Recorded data
-*-

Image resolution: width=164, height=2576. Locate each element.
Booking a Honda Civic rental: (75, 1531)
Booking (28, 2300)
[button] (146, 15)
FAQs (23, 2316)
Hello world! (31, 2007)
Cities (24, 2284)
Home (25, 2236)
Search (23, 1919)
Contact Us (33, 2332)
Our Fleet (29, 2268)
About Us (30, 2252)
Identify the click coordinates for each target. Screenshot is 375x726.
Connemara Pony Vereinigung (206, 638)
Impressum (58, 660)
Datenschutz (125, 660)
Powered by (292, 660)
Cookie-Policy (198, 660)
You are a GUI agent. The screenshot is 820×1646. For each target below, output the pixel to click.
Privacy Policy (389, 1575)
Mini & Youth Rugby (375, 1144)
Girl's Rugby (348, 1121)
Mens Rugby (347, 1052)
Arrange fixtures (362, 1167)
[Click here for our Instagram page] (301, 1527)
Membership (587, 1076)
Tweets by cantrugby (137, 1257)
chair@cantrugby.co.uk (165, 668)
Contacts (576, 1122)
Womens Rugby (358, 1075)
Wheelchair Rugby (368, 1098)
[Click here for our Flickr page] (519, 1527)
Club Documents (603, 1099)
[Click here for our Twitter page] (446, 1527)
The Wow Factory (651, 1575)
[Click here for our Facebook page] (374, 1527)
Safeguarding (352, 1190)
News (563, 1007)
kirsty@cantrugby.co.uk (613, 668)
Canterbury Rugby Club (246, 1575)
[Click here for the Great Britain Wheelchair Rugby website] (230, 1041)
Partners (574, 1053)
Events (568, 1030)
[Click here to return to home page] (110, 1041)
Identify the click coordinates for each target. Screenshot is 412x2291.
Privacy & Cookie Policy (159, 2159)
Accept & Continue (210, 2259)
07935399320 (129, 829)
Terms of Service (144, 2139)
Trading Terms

-*-

PROBLEM DETAILS — Would you output every entry exactly as it was written?

WRITTEN ANSWER —
Image resolution: width=164, height=2576. Locate each element.
Booking a Honda Civic rental: (75, 1531)
Booking (28, 2300)
[button] (146, 15)
FAQs (23, 2316)
Hello world! (31, 2007)
Cities (24, 2284)
Home (25, 2236)
Search (23, 1919)
Contact Us (33, 2332)
Our Fleet (29, 2268)
About Us (30, 2252)
Identify the click coordinates for each target. Screenshot is 375x726.
Connemara Pony Vereinigung (206, 638)
Impressum (58, 660)
Datenschutz (125, 660)
Powered by (292, 660)
Cookie-Policy (198, 660)
You are a GUI agent. The screenshot is 820×1646. For each target below, output the pixel to click.
Privacy Policy (389, 1575)
Mini & Youth Rugby (375, 1144)
Girl's Rugby (348, 1121)
Mens Rugby (347, 1052)
Arrange fixtures (362, 1167)
[Click here for our Instagram page] (301, 1527)
Membership (587, 1076)
Tweets by cantrugby (137, 1257)
chair@cantrugby.co.uk (165, 668)
Contacts (576, 1122)
Womens Rugby (358, 1075)
Wheelchair Rugby (368, 1098)
[Click here for our Flickr page] (519, 1527)
Club Documents (603, 1099)
[Click here for our Twitter page] (446, 1527)
The Wow Factory (651, 1575)
[Click here for our Facebook page] (374, 1527)
Safeguarding (352, 1190)
News (563, 1007)
kirsty@cantrugby.co.uk (613, 668)
Canterbury Rugby Club (246, 1575)
[Click here for the Great Britain Wheelchair Rugby website] (230, 1041)
Partners (574, 1053)
Events (568, 1030)
[Click here to return to home page] (110, 1041)
Identify the click coordinates for each target. Screenshot is 412x2291.
Privacy & Cookie Policy (159, 2159)
Accept & Continue (210, 2259)
07935399320 (129, 829)
Terms of Service (144, 2139)
Trading Terms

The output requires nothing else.